Intel's carrier partners Sprint Nextel and Clearwire plan to offer the technology as a wireless broadband alternative to the 3G cellular networks.
Intel and its partners are preparing to make a major push in 2008 for WiMax in the United States, hoping to eventually make the wireless broadband technology as popular as Wi-Fi is today.
Next year is when many of the pieces needed to kickoff adoption are expected to fall into place: WiMax-supported Intel processors, notebooks and devices from manufacturers, and broadband networks from two wireless carriers, Sriram Viswanathan, VP and general manager of Intel's WiMax Program Office, told InformationWeek.
WiMax, or World Interoperability For Microwave Access, is a wireless broadband standard that's designed to extend Wi-Fi networks across greater distances, such as a campus or sections of metropolitan areas. The 802.16 standard is theoretically capable of transmitting data up to 70Mbits per second as far as 37 miles.
Intel's carrier partners Sprint Nextel and Clearwire plan to offer the technology as a wireless broadband alternative to the 3G cellular networks offered by rivals such as AT&T and Verizon. Sprint and Clearwire are working together in rolling out a nationwide network that's expected to offer average data speeds of between 2Mbps and 4Mbps to 100 million people in the United States by the end of 2008. Much of the coverage will be in metropolitan areas.
For its part, Intel plans to ship in the second half of next year Montevina, the codename for its next-generation notebook processor technology that will support Wi-Fi and WiMax. PC manufacturers are expected to start announcing products containing the new technology four to six months before the Intel launch, Viswanathan said.
Intel and partners are banking that consumers and businesses will be willing to pay more for WiMax than current DSL or cable broadband because it will give them an always-on connection within the coverage area. In addition, download speeds are expected to be multiples faster than 3G networks offered by wireless carriers, and consumers can connect to the network on any WiMax-supported device. U.S. cellular networks are closed systems in which carriers control the types of devices that can be used to access the service.
"I would contend that there's a large segment of the consumer population that would pay north of $50 a month for that capability," Viswanathan said.
Intel sees WiMax as opening up new markets and widening current ones. It expects to sell its WiMax technology for use in current notebooks and handheld computers, as well as for devices still on the drawing boards. In addition, the company believes providers of Web services, such as Google and Yahoo, could one day offer devices at a subsidized price in return for a multi-year service contract, much like wireless carriers do with mobile phones today.
"To us, this is a very important thing because it gives Intel the opportunity to grow its business in a very substantial way," Viswanathan said.

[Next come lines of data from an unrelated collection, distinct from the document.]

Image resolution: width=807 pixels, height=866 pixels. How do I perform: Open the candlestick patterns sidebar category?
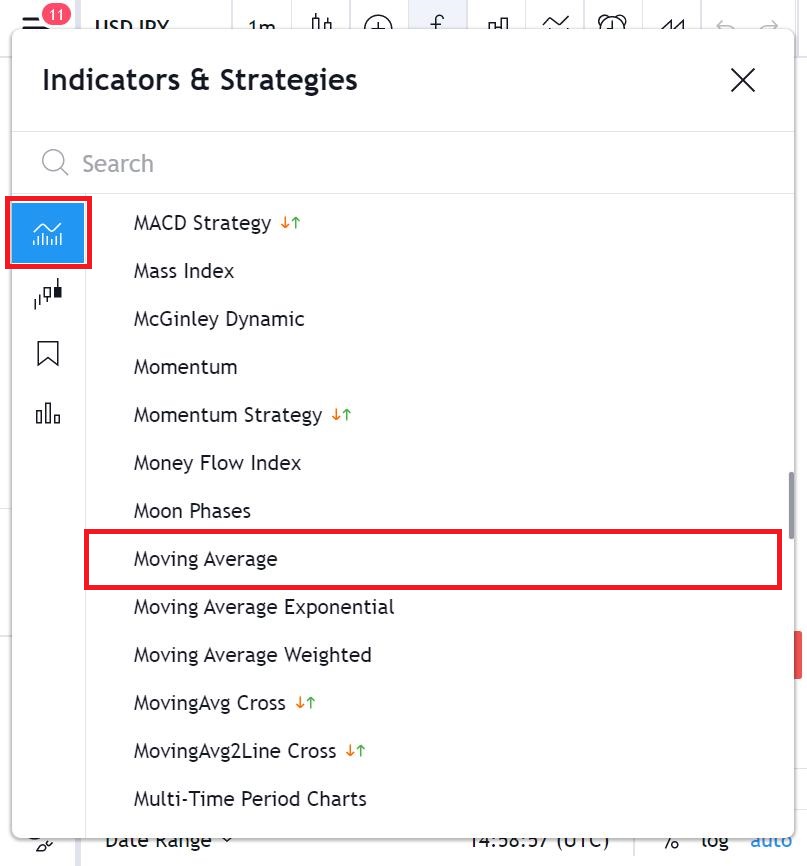point(48,294)
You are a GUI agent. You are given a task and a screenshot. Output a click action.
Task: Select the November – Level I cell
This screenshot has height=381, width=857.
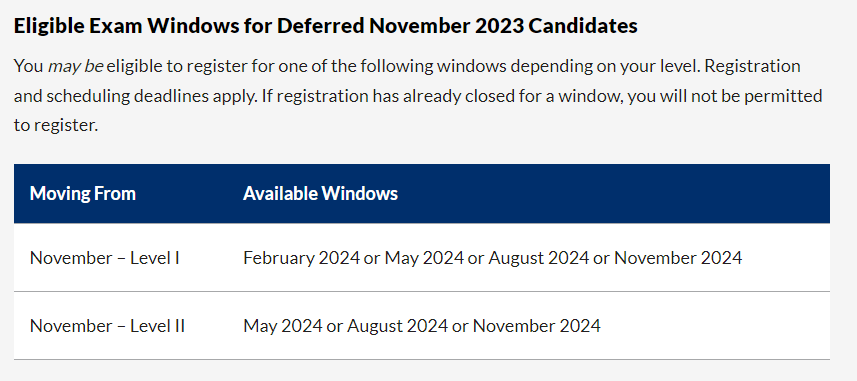pos(104,257)
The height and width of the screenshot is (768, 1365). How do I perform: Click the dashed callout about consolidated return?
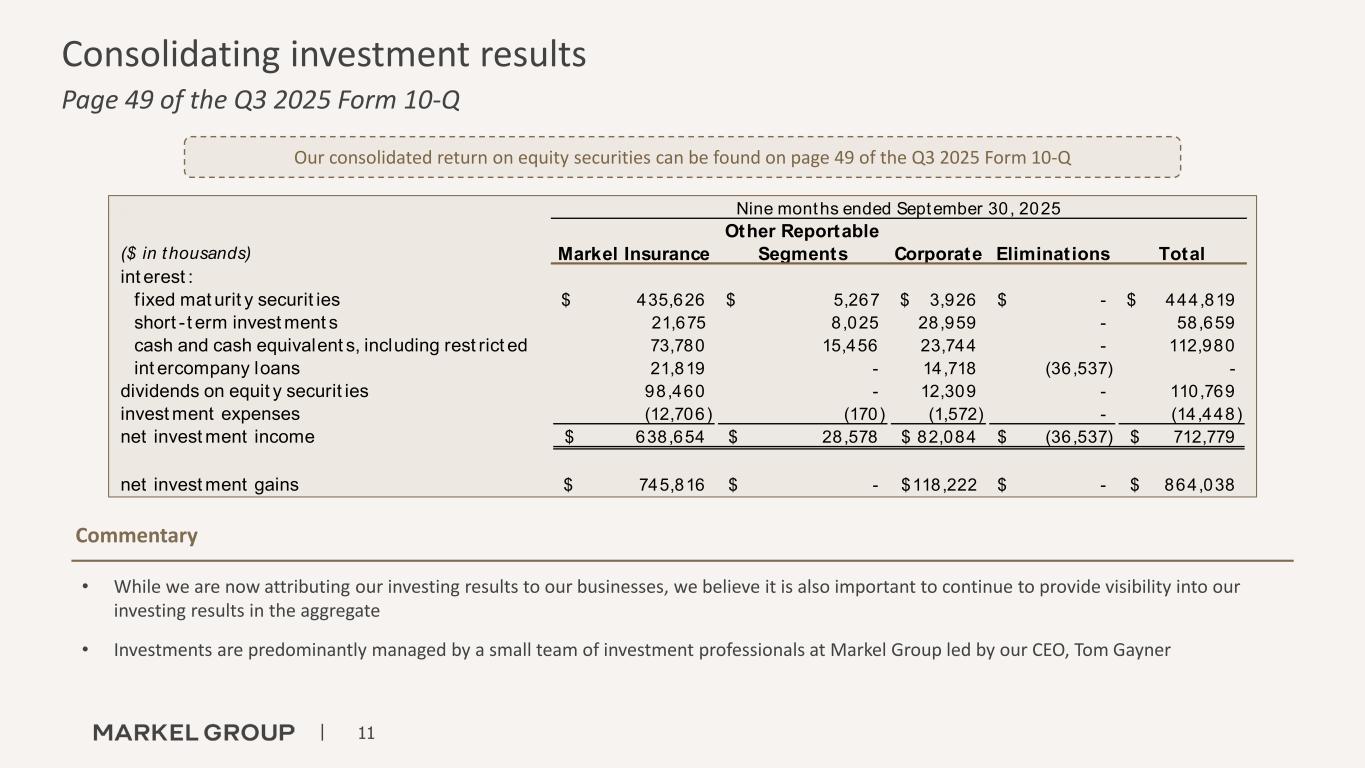[682, 157]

On Tuesday, U.S. regulators approved a set of ground-rules for next year's auction of valuable wireless airwaves that a buyer could choose to use for WiMax. But what Intel found interesting was the Federal Communications Commission's decision to require the winner of the 700 MHz spectrum to make the airwaves accessible to any phone, device or software.
"These are core principles that WiMax stands for," Viswanathan said. "This is great news for the industry, because it supports a truly open-access mechanism for any device, application or service."